### [TEXT TO READ]
(begin)

Dr Emily St.Denny, Lecturer in Public Policy, University of Copenhagen
Dr Paul Cairney, Professor of Politics and Public Policy, Faculty of Arts and Humanities
Dr Sean Kippin, Lecturer in Public Policy, Faculty of Arts and Humanities
Every year, March 8th marks International Women’s Day: an official UN holiday to draw attention to women’s rights and gender equality, celebrating achievements and highlighting challenges. There is a strong consensus that reducing gender inequality is the right thing to do and has wider economic and social benefits. There is also evidence that some gender gaps have narrowed, for example in education.
Nevertheless, significant inequalities still persist, despite policy interventions from states and organisations like the European Union and the United Nations. For instance, women remain underrepresented in politics and in corporate leadership, are more likely to be poor, and are frequently victims of gendered violence, harassment and discrimination.

(end)

### [GIVEN PROBLEM 1]
Answer these questions on the passage on gender inequality:
(a) On what date is International Women's Day marked?
(b) In what area does the passage cite evidence that some gender gaps have narrowed?
(c) At which university is Emily St.Denny a lecturer?
### [GIVEN PROBLEM 2]
Extend the passage on gender inequality with a few sentences that pick up after its last sentence.
The entries after this point are independent material with no connection to the passage on gender inequality.

### [DATA ROWS]
(begin)

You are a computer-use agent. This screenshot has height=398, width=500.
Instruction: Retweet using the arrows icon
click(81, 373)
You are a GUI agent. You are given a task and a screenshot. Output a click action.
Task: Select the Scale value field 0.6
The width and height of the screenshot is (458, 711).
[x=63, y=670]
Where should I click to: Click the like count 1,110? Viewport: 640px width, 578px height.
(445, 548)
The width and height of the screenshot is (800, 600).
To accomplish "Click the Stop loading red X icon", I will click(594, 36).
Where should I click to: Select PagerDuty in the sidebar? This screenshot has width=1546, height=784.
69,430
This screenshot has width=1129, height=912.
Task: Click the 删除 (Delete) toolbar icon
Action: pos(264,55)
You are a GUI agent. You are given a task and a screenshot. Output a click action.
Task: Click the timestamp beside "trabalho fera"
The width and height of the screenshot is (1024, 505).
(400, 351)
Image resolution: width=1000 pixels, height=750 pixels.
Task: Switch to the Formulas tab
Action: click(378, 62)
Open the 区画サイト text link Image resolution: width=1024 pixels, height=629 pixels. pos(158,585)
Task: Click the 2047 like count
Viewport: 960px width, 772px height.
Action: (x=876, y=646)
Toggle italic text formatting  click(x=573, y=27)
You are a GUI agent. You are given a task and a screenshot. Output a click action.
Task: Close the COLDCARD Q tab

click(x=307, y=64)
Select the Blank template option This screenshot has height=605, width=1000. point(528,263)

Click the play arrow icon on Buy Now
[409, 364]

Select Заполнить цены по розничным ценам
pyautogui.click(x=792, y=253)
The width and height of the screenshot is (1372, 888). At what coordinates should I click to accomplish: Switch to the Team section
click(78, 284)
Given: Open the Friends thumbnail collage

(end)

### [FINAL RESULT 1]
(a) March 8th
(b) Education
(c) The University of Copenhagen

### [FINAL RESULT 2]
As part of our research for the IMAJINE project, we studied how governments might make better policies to reduce gender inequalities. Ideas abound, and feminist civil society and policy actors have generated new visions to improve gender equality policy and policymaking.
Despite this, many advocates remain disappointed by slow progress and poor outcomes. We therefore sought to analyse the rich literature on gender inequality policy to identify potential lessons to help policymakers more effectively tackle the issue. In particular we looked at the case of ‘Gender mainstreaming’ as one example of an influential policy agenda that has gained global prominence.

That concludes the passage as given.